[Opening GIVEN DATA section]
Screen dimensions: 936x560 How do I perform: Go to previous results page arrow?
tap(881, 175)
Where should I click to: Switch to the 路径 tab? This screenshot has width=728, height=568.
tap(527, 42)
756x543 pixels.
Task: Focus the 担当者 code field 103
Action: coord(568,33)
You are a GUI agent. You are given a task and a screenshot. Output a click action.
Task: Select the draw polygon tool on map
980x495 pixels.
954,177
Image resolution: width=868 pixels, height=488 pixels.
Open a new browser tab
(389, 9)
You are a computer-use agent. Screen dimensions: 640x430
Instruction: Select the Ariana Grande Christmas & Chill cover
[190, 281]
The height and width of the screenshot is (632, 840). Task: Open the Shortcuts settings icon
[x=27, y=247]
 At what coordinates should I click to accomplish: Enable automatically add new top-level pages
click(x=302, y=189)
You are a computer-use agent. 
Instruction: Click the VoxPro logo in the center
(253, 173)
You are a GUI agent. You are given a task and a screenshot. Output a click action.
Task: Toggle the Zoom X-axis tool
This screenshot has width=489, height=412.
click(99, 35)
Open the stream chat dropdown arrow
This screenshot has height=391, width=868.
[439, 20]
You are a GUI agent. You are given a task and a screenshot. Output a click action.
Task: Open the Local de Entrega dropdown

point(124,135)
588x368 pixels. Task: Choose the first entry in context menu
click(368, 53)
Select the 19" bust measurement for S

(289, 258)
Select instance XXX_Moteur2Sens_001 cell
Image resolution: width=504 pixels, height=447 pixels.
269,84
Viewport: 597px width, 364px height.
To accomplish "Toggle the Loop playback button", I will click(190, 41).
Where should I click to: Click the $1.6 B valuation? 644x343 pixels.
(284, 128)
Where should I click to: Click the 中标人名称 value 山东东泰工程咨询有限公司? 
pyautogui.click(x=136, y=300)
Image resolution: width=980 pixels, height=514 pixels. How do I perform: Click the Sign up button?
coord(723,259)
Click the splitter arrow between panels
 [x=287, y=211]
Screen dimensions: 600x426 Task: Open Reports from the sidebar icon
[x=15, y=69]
[Closing GIVEN DATA section]
▶ **ACTION ITEM**
Write out exactly the lines that begin at the one containing "Where should I click to: Click the 中标人名称" and continue through the last line of the data, and only those.

▶ **RESPONSE**
Where should I click to: Click the 中标人名称 value 山东东泰工程咨询有限公司? 
pyautogui.click(x=136, y=300)
Image resolution: width=980 pixels, height=514 pixels. How do I perform: Click the Sign up button?
coord(723,259)
Click the splitter arrow between panels
 [x=287, y=211]
Screen dimensions: 600x426 Task: Open Reports from the sidebar icon
[x=15, y=69]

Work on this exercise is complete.